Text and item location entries
______

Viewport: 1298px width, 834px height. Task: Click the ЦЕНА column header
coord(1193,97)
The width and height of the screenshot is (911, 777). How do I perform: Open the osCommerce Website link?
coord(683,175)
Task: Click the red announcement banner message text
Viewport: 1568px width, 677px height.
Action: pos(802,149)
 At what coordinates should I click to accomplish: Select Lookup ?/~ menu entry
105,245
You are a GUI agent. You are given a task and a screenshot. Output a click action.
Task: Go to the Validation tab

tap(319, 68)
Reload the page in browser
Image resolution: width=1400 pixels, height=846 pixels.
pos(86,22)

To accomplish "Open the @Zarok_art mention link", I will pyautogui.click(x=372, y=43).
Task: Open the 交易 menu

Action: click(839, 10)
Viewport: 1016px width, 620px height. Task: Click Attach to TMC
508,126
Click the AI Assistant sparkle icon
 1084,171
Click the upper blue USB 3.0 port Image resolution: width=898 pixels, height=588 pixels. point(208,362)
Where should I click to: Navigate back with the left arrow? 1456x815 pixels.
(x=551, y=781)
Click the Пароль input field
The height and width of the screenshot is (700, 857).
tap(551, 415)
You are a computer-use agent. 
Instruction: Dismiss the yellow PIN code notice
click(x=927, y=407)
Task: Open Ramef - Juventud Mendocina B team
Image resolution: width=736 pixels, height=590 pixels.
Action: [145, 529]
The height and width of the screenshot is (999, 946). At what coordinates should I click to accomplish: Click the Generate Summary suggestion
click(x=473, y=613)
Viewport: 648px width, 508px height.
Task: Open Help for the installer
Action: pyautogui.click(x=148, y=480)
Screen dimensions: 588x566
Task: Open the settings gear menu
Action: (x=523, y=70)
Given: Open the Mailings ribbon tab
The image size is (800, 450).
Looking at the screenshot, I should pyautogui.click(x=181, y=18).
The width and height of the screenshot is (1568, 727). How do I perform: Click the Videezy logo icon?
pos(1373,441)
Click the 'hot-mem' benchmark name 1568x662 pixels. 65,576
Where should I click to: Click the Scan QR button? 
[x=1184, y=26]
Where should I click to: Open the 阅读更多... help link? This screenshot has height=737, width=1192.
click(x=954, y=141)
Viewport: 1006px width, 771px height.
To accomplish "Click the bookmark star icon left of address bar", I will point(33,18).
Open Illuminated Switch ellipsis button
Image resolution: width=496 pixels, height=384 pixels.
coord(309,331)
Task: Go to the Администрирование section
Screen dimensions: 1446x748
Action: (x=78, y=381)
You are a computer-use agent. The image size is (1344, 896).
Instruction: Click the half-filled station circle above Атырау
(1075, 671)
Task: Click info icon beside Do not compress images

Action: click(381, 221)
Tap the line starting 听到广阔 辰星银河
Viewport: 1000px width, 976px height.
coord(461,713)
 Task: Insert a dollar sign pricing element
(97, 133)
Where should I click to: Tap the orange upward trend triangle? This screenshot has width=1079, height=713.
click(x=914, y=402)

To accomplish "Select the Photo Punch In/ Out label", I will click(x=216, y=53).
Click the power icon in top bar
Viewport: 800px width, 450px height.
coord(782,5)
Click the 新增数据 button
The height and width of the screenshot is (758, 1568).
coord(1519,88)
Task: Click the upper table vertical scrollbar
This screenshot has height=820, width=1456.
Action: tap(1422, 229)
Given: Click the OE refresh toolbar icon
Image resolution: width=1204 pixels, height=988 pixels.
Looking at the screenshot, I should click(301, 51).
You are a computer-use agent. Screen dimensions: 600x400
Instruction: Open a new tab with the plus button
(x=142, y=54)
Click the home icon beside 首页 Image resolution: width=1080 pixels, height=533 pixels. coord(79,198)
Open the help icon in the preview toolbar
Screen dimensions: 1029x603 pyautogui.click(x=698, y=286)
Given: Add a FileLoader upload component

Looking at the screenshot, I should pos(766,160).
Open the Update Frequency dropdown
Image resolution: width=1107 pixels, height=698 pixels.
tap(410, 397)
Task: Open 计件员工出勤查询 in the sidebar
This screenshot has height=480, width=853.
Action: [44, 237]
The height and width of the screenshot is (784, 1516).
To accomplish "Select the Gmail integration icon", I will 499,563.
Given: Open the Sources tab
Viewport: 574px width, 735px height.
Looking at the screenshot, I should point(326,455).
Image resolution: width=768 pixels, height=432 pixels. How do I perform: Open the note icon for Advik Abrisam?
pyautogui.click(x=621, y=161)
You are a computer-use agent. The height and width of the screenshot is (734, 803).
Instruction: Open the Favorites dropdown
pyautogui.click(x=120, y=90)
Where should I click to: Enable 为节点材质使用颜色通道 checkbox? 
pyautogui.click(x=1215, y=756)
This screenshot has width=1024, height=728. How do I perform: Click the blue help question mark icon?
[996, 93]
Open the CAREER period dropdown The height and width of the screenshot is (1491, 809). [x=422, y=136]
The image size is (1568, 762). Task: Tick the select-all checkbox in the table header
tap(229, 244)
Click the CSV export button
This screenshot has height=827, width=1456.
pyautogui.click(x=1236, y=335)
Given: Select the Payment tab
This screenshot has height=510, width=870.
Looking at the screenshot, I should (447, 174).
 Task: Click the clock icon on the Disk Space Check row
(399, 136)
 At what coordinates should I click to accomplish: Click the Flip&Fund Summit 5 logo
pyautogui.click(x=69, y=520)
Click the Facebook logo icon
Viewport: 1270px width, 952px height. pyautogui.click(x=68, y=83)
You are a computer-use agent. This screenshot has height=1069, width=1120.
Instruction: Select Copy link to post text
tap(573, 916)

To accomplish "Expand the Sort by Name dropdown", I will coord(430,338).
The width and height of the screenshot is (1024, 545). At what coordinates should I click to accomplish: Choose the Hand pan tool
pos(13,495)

______

Rewrite the material with every "Instruction" changed to "Goal" and nothing else altered.

Viewport: 1298px width, 834px height. Task: Click the ЦЕНА column header
coord(1193,97)
The width and height of the screenshot is (911, 777). How do I perform: Open the osCommerce Website link?
coord(683,175)
Task: Click the red announcement banner message text
Viewport: 1568px width, 677px height.
Action: pos(802,149)
 At what coordinates should I click to accomplish: Select Lookup ?/~ menu entry
105,245
You are a GUI agent. You are given a task and a screenshot. Output a click action.
Task: Go to the Validation tab

tap(319, 68)
Reload the page in browser
Image resolution: width=1400 pixels, height=846 pixels.
pos(86,22)

To accomplish "Open the @Zarok_art mention link", I will pyautogui.click(x=372, y=43).
Task: Open the 交易 menu

Action: click(839, 10)
Viewport: 1016px width, 620px height. Task: Click Attach to TMC
508,126
Click the AI Assistant sparkle icon
 1084,171
Click the upper blue USB 3.0 port Image resolution: width=898 pixels, height=588 pixels. point(208,362)
Where should I click to: Navigate back with the left arrow? 1456x815 pixels.
(x=551, y=781)
Click the Пароль input field
The height and width of the screenshot is (700, 857).
tap(551, 415)
You are a computer-use agent. 
Goal: Dismiss the yellow PIN code notice
click(x=927, y=407)
Task: Open Ramef - Juventud Mendocina B team
Image resolution: width=736 pixels, height=590 pixels.
Action: [145, 529]
The height and width of the screenshot is (999, 946). At what coordinates should I click to accomplish: Click the Generate Summary suggestion
click(x=473, y=613)
Viewport: 648px width, 508px height.
Task: Open Help for the installer
Action: pyautogui.click(x=148, y=480)
Screen dimensions: 588x566
Task: Open the settings gear menu
Action: (x=523, y=70)
Given: Open the Mailings ribbon tab
The image size is (800, 450).
Looking at the screenshot, I should pyautogui.click(x=181, y=18).
The width and height of the screenshot is (1568, 727). How do I perform: Click the Videezy logo icon?
pos(1373,441)
Click the 'hot-mem' benchmark name 1568x662 pixels. 65,576
Where should I click to: Click the Scan QR button? 
[x=1184, y=26]
Where should I click to: Open the 阅读更多... help link? This screenshot has height=737, width=1192.
click(x=954, y=141)
Viewport: 1006px width, 771px height.
To accomplish "Click the bookmark star icon left of address bar", I will point(33,18).
Open Illuminated Switch ellipsis button
Image resolution: width=496 pixels, height=384 pixels.
coord(309,331)
Task: Go to the Администрирование section
Screen dimensions: 1446x748
Action: (x=78, y=381)
You are a computer-use agent. The image size is (1344, 896).
Goal: Click the half-filled station circle above Атырау
(1075, 671)
Task: Click info icon beside Do not compress images

Action: click(381, 221)
Tap the line starting 听到广阔 辰星银河
Viewport: 1000px width, 976px height.
coord(461,713)
 Task: Insert a dollar sign pricing element
(97, 133)
Where should I click to: Tap the orange upward trend triangle? This screenshot has width=1079, height=713.
click(x=914, y=402)

To accomplish "Select the Photo Punch In/ Out label", I will click(x=216, y=53).
Click the power icon in top bar
Viewport: 800px width, 450px height.
coord(782,5)
Click the 新增数据 button
The height and width of the screenshot is (758, 1568).
coord(1519,88)
Task: Click the upper table vertical scrollbar
This screenshot has height=820, width=1456.
Action: tap(1422, 229)
Given: Click the OE refresh toolbar icon
Image resolution: width=1204 pixels, height=988 pixels.
Looking at the screenshot, I should click(301, 51).
You are a computer-use agent. Screen dimensions: 600x400
Goal: Open a new tab with the plus button
(x=142, y=54)
Click the home icon beside 首页 Image resolution: width=1080 pixels, height=533 pixels. coord(79,198)
Open the help icon in the preview toolbar
Screen dimensions: 1029x603 pyautogui.click(x=698, y=286)
Given: Add a FileLoader upload component

Looking at the screenshot, I should pos(766,160).
Open the Update Frequency dropdown
Image resolution: width=1107 pixels, height=698 pixels.
tap(410, 397)
Task: Open 计件员工出勤查询 in the sidebar
This screenshot has height=480, width=853.
Action: [44, 237]
The height and width of the screenshot is (784, 1516).
To accomplish "Select the Gmail integration icon", I will 499,563.
Given: Open the Sources tab
Viewport: 574px width, 735px height.
Looking at the screenshot, I should point(326,455).
Image resolution: width=768 pixels, height=432 pixels. How do I perform: Open the note icon for Advik Abrisam?
pyautogui.click(x=621, y=161)
You are a computer-use agent. The height and width of the screenshot is (734, 803).
Goal: Open the Favorites dropdown
pyautogui.click(x=120, y=90)
Where should I click to: Enable 为节点材质使用颜色通道 checkbox? 
pyautogui.click(x=1215, y=756)
This screenshot has width=1024, height=728. How do I perform: Click the blue help question mark icon?
[996, 93]
Open the CAREER period dropdown The height and width of the screenshot is (1491, 809). [x=422, y=136]
The image size is (1568, 762). Task: Tick the select-all checkbox in the table header
tap(229, 244)
Click the CSV export button
This screenshot has height=827, width=1456.
pyautogui.click(x=1236, y=335)
Given: Select the Payment tab
This screenshot has height=510, width=870.
Looking at the screenshot, I should (447, 174).
 Task: Click the clock icon on the Disk Space Check row
(399, 136)
 At what coordinates should I click to accomplish: Click the Flip&Fund Summit 5 logo
pyautogui.click(x=69, y=520)
Click the Facebook logo icon
Viewport: 1270px width, 952px height. pyautogui.click(x=68, y=83)
You are a computer-use agent. This screenshot has height=1069, width=1120.
Goal: Select Copy link to post text
tap(573, 916)

To accomplish "Expand the Sort by Name dropdown", I will coord(430,338).
The width and height of the screenshot is (1024, 545). At what coordinates should I click to accomplish: Choose the Hand pan tool
pos(13,495)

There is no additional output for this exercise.